Our culture and our language are inextricable linked. We “see” what we have words to describe, and that for which we have words is often determined by the culture and environment in which we live … hence the Inuit’s many different words for different types of snow. Snow is important to the well-being of Inuits. Health is important to many of us. So how does our culture and language affect how we see disease and health care in this country?

I have recently returned from a trip to sub-Saharan Africa. I was there as part of a study on how developing countries have prepared or responded to an influenza pandemic. Should the world experience another serious pandemic like the one in 1918, the forecast is that the developing world, in particular, will be hit very hard and suffer from many secondary impacts to food and livelihood beyond the ravages of the disease itself. Fortunately, the current H1N1 virus, while meeting the technical requirements for a global pandemic, was mercifully mild in its overall mortality and morbidity. H1N1 did provide a real-life exercise of what might happen and how countries might respond to a more serious pandemic.
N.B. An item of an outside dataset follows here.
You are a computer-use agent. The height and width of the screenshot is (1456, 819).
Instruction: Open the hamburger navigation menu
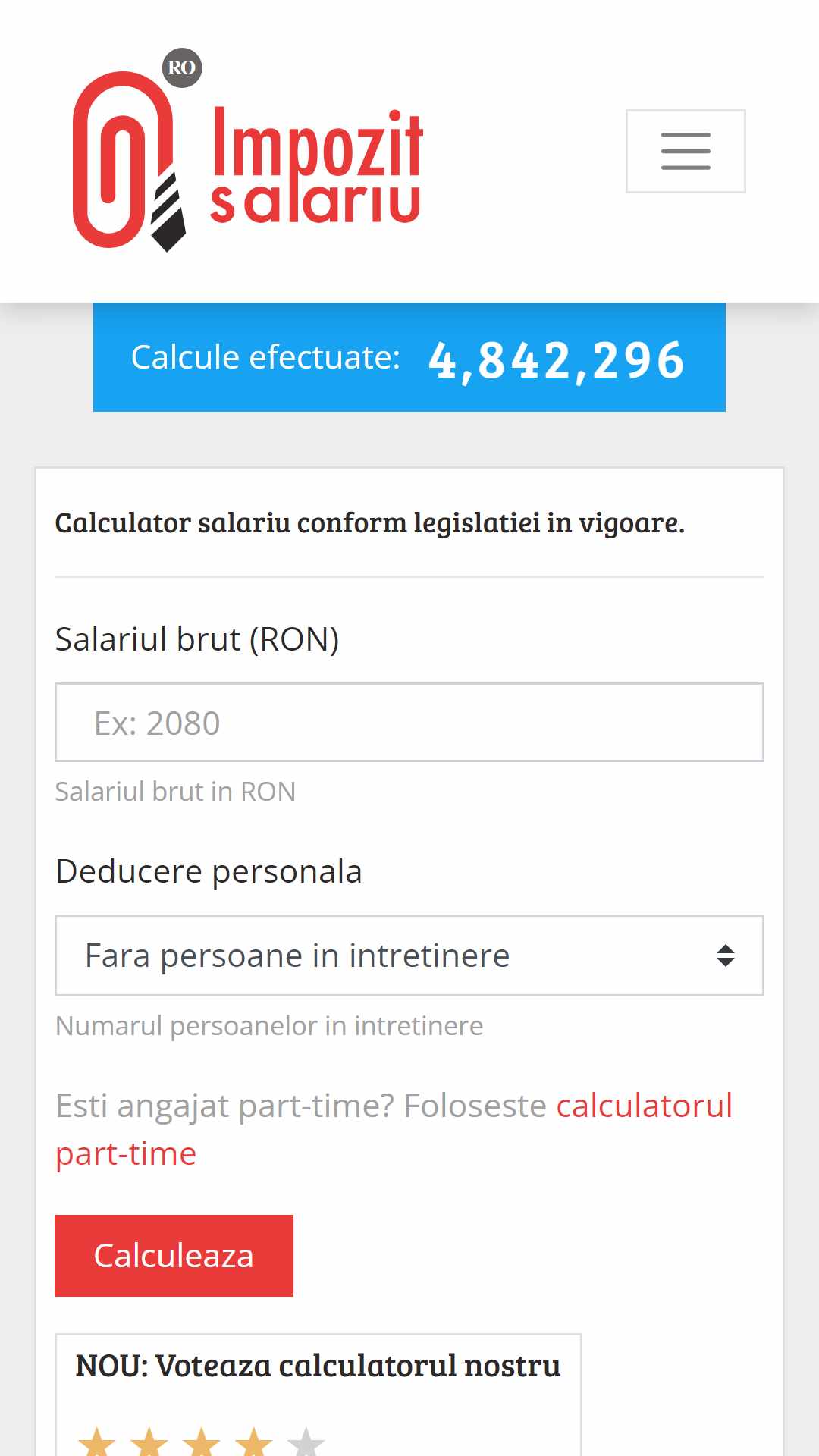686,151
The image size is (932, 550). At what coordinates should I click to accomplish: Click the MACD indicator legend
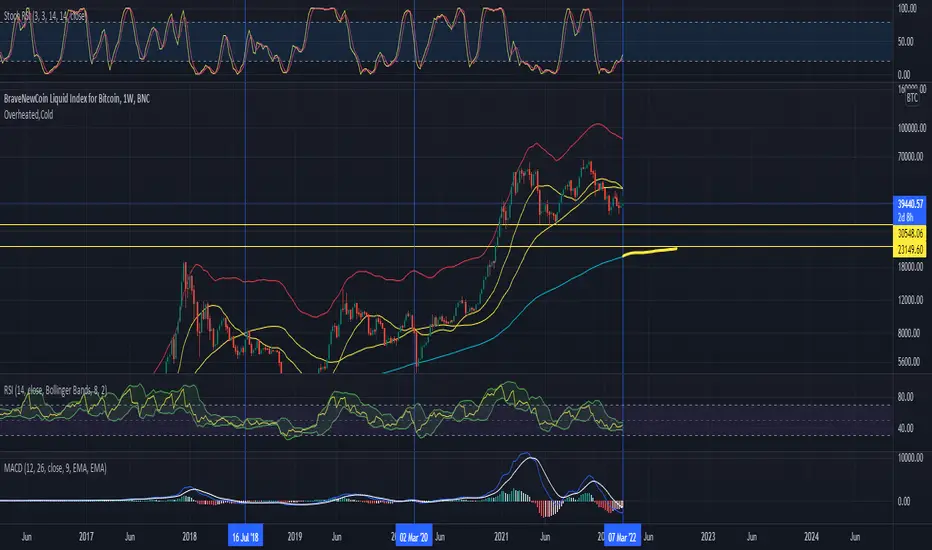(55, 469)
From my conversations with various people in this area, I took away three related insights into how language and cultural beliefs may shape how this particular country will respond (or not) to a future, severe influenza outbreak. Each of these observations has cultural roots; they represent logical conclusions given the environment and experience of the people. Together, they could lead to a failure to take any effective action in the event of a serious outbreak.

1) Malaria or flu? In one of the common local dialects, the word for malaria is the same as the word for what we know as influenza. As they see it, when you are feverish and sick to your stomach you must be suffering from malaria. As a result, people treat the illness as if it were malaria. Whether or not it could be influenza is just not seen.

2) Flu is a white man’s illness. Perhaps as a result of an inability to “see” flu as distinct from malaria, there is a general belief in the region that flu is a white man’s disease. This belief was challenged when H1N1 began to spread in Africa. The fact flu cases were reported locally was quite shocking to many. Will they see the threat of future flu pandemic as a real threat, or was H1N1 just some “fluke.?”

3) It’s only worth worrying about if it kills you. This last belief puts the final touch on the whole scenario. In a region where a serious illness is defined by Ebola, a disease you can frequently survive is not worth worrying about.

If we perceive a situation using the words we have to describe it, then what are the health issues that we struggle to describe because our beliefs have shaped our language and perception? In our developed society, are we too educated and well informed to fail to recognize health issues in an “objective” way? I doubt it. Not so long ago, we thought smoking was OK. Over time, we learned to re-perceive this behavior and adopted beliefs and language like “second-hand smoke.” More recently, we have become concerned about the relationship of health and diets — but, as Jamie Oliver recently found out, be careful about where you travel to if you advocate healthy eating.

When I listen to the health care debates in Congress, I hear two cultures with two different sets of meanings, two different understandings, and even a different vocabulary for many aspects of health care. In this debate, the different cultures of conservatives and liberals are creating very different “realities” through which to see the health care needs and responsibilities of this country. Is any “objective reality” possible?